Tumour-Aware Medical Image Compression via Directional Intra Prediction and Deep Context-Adaptive CABAC
DOI:
https://doi.org/10.70917/ijcisim-2026-2544Keywords:
Medical Image Compression, Brain MRI, Tumour-Aware Compression, Directional Intra Prediction, CABAC, Deep Neural Networks, Rate–Distortion Optimization, ROI-Based Encoding, Prediction Refinement Network, Probability Estimation NetworkAbstract
Medical image compression has proven necessary to minimize storage and transmission overheads whilst maintaining diagnostically important information in clinical imaging systems on a large scale. This paper suggests a hybrid tumour-aware medical image compressor based on Directional Intra Prediction (DIP), Context-Based Adaptive Binary Arithmetic Coding (CABAC), and Deep Neural Networks (DNN) to compress brain MRI efficiently. The model is tested on a mixed dataset of 7,023 MRI pictures on Figshare, SARTAJ, and Br35H that includes four classes. The proposed approach attains the lowest possible bitrate of 0.31 bpp, which is better than baseline approaches like MLic++ (0.40 bpp) and DWT-PCA-Huffman (0.44 bpp).
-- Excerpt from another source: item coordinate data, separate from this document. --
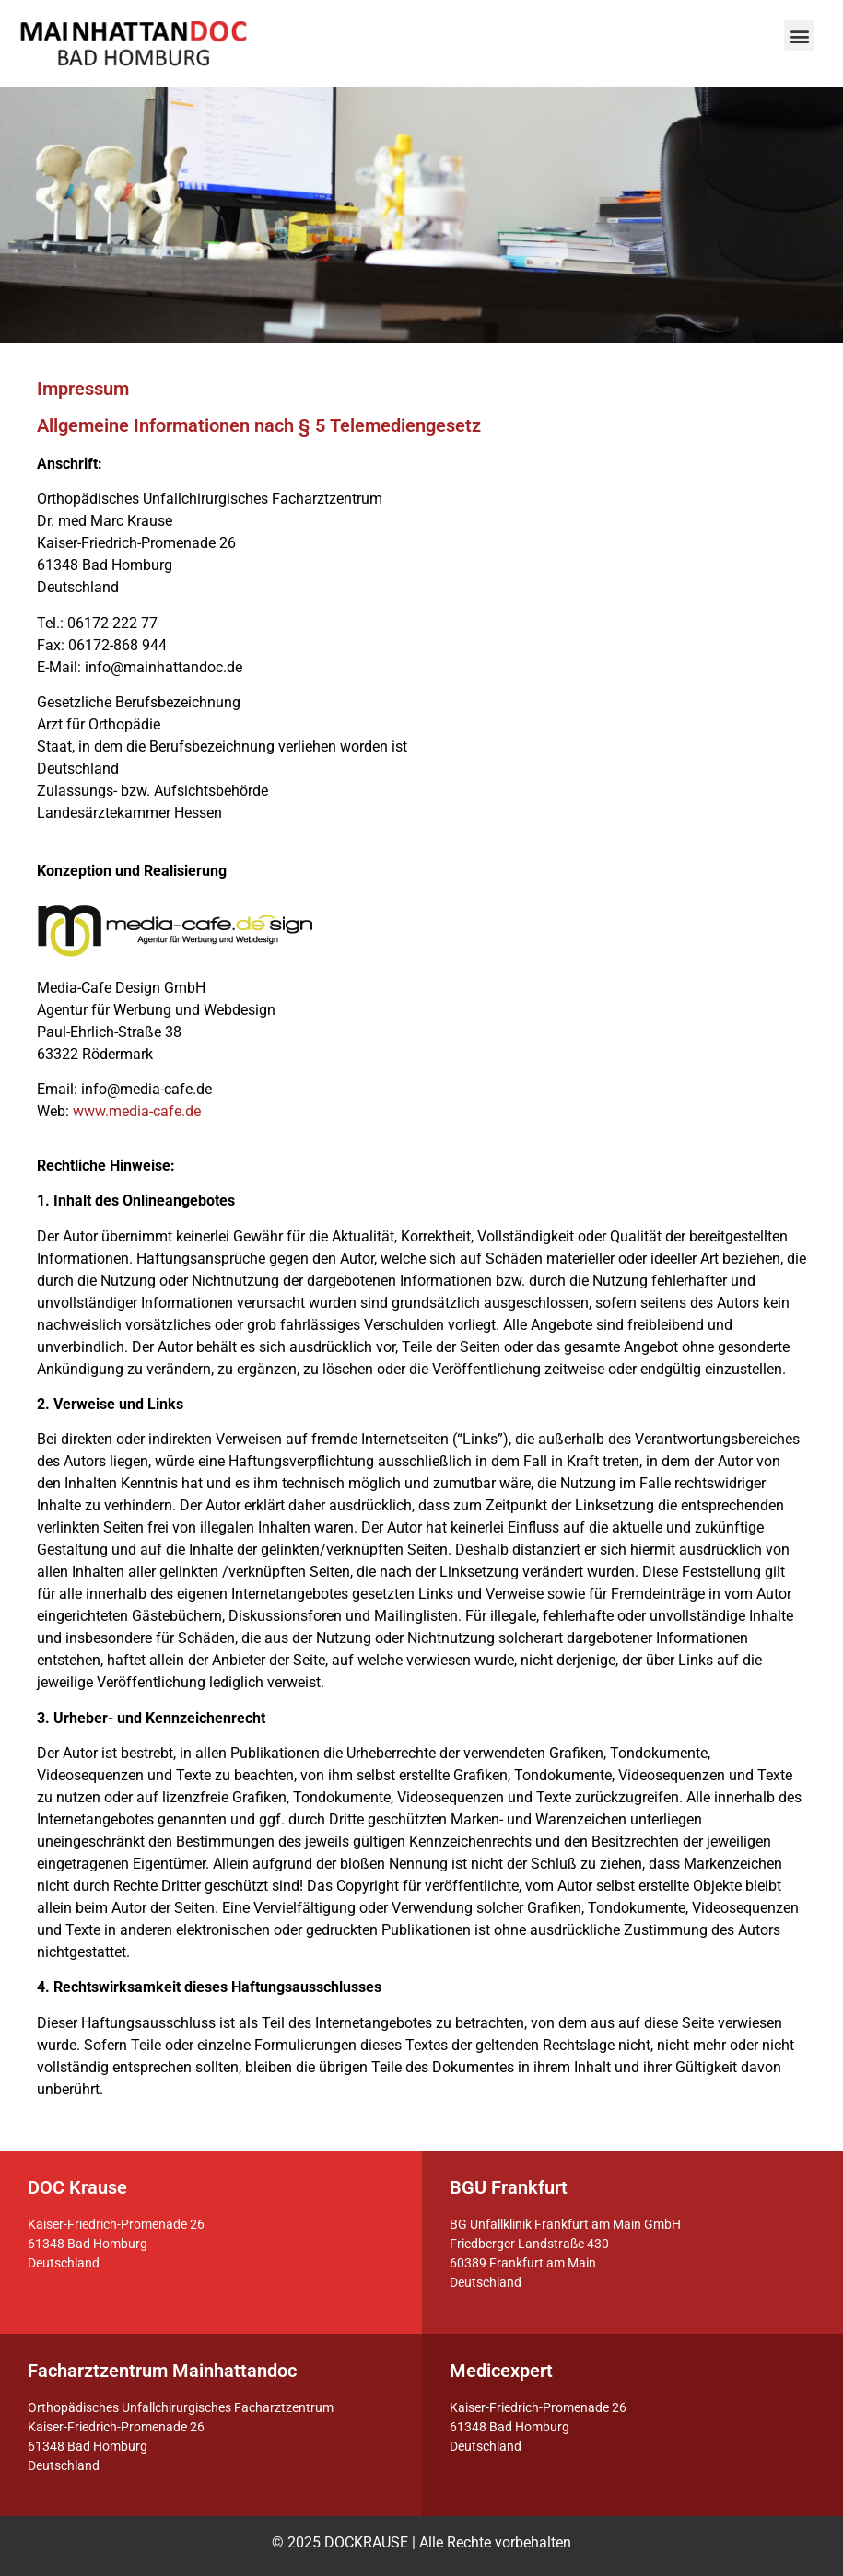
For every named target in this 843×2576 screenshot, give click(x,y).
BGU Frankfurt (509, 2187)
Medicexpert (501, 2371)
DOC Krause (77, 2187)
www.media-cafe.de (137, 1111)
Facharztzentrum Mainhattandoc (162, 2371)
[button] (799, 35)
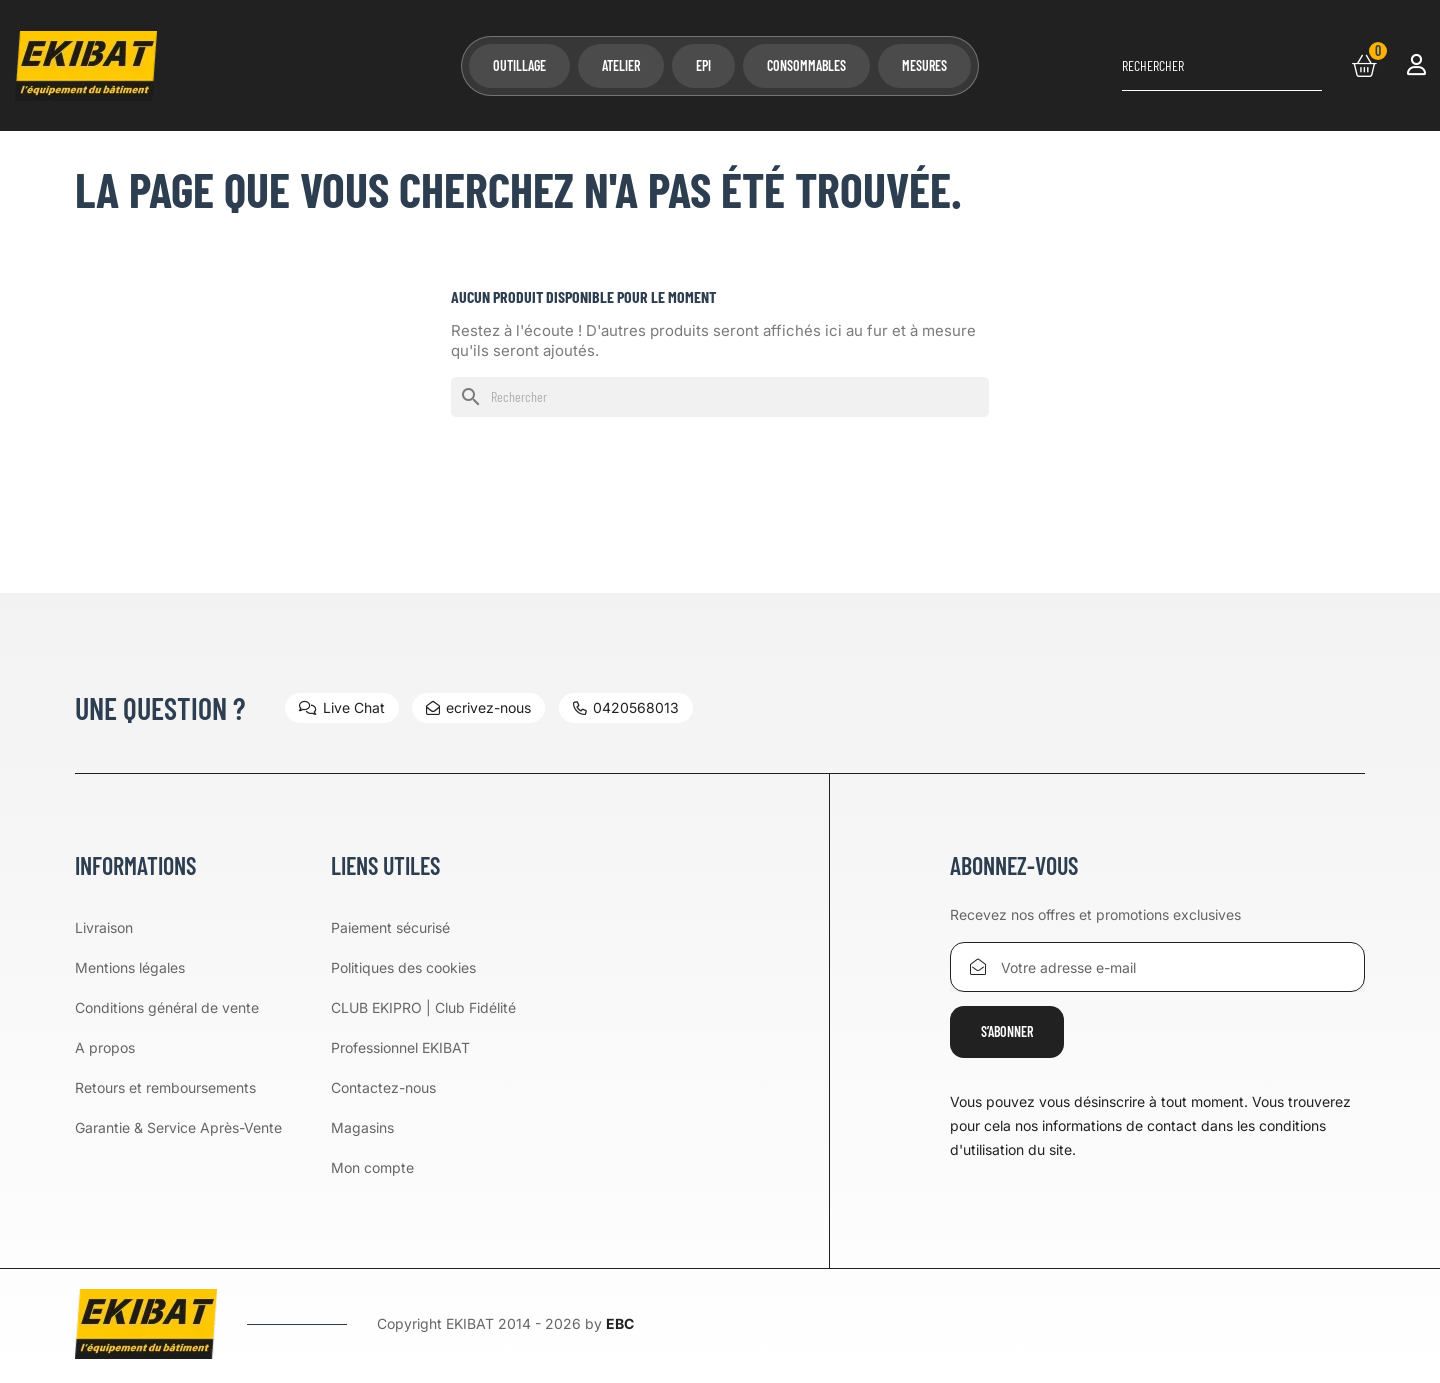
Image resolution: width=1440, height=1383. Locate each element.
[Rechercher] (1222, 66)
Gain of compression ratio is increased to 69.7 and reconstruction quality remains high with PSNR of 38.7 dB, SSIM of 0.978 and lower MSE of 0.0029. Statistical validation by using the Wilcoxon signed-rank test gives significant results ( p ≤ 0.016). Moreover, the classification accuracy is increased to 98.0-99.5 on compressed images, which indicates that diagnostic features are preserved. The framework is a good balance between rate and distortion optimization and tumour fidelity, and can be used in clinical and telemedicine systems in real-time.